Après l'échec des négociations entre partenaires sociaux, c'est désormais le gouvernement fédéral qui va reprendre la main pour trancher la question de la marge salariale. Toujours plafonnée à 0,4 %, elle divise syndicats et patrons depuis maintenant plusieurs mois. Lors d'une réunion du kern ce lundi, le gouvernement semblait se diriger vers des hausses ciblées pour les entreprises, ayant bien performé durant la crise, et non pour les secteurs.

Une proposition que les syndicats rejettent d'ores et déjà. Dans une lettre cosignée, les dirigeants interprofessionnels de la FGTB et de la CSC mettent en garde le gouvernement contre une telle pratique. "Nous n'acceptons en aucun cas la stratégie de certains qui veulent contourner les accords sectoriels et négocier des primes ponctuelles directement dans les entreprises sans contribuer à la sécurité sociale. Nous n'acceptons pas cette stratégie, qui rompt avec la solidarité", écrivent les syndicats.

Mépris pour les travailleurs

Outre cet avertissement, FGTB et CSC insistent sur la nécessité de libérer et d'élargir le cadre des négociations. Ils qualifient au passage la loi de 1996 de "loi imbuvable et dépassée". "Depuis le début des consultations sur l'AIP, et au cours des trois dernières journées d'action, les syndicats ont envoyé un message clair : nous voulons des négociations salariales libres et équitables pour 2021-2022". Comprenez : avec une marge salariale indicative, et non pas contraignante.

"Les employeurs sont intransigeants sur un plafond de maximum 0,4 % pour tous les travailleurs. [...] Cette position est inacceptable", continue le courrier. "Elle témoigne du mépris pour les travailleurs qui ont permis aux entreprises de fonctionner tout au long de la crise sanitaire." Sans compter, insistent les auteurs de la lettre, que cette maigre marge est "encore plus pitoyable quand on voit le versement de dividendes plantureux".

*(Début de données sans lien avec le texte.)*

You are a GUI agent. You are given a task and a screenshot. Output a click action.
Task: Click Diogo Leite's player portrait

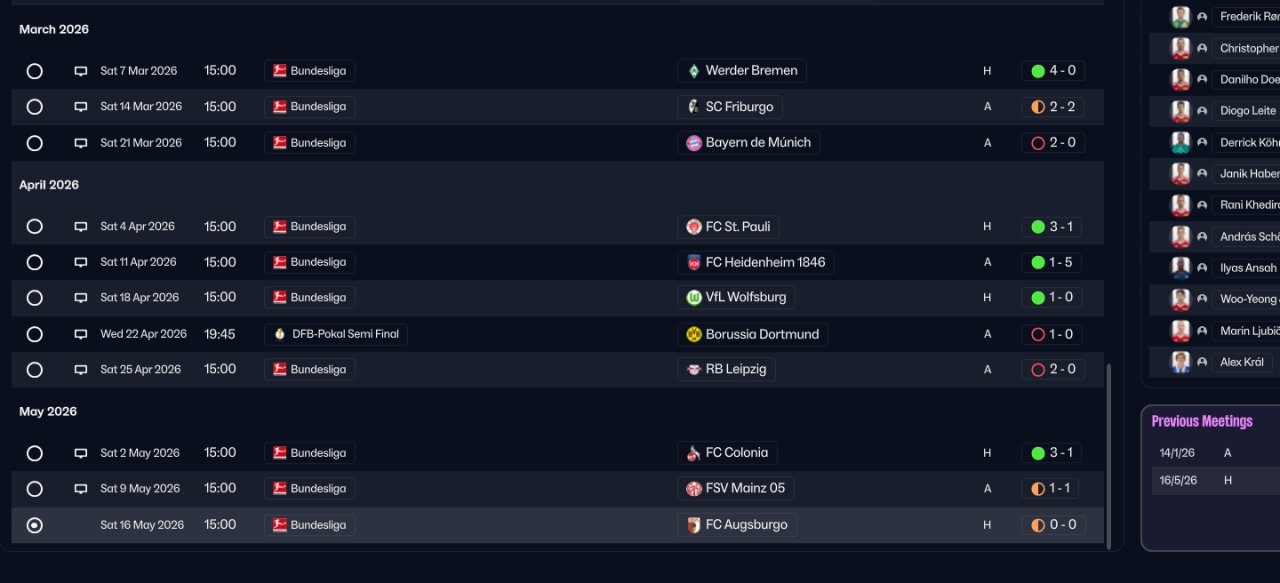[x=1181, y=111]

De nouvelles actions envisagées

Si cette lettre engagée insiste à maintes reprises sur le besoin de solidarité, elle réaffirme une bonne fois pour toute l'impossibilité, pour les syndicats, d'engager le dialogue dans les conditions actuelles. "Nous exigeons à nouveau un cadre dans lequel des négociations libres sont possibles. Nous demandons aux employeurs de restaurer un dialogue social basé sur le respect et la responsabilité", insistent-ils. "La volonté des travailleurs de se faire respecter est sortie renforcée des différentes journées d'action menées. Nous espérons que le gouvernement et les employeurs l'ont compris."

Et si besoin, ils sont prêts à le leur rappeler. "De nouvelles actions dans les secteurs pourront être envisagées pour faire valoir nos revendications", glissent-ils en guise de cloture.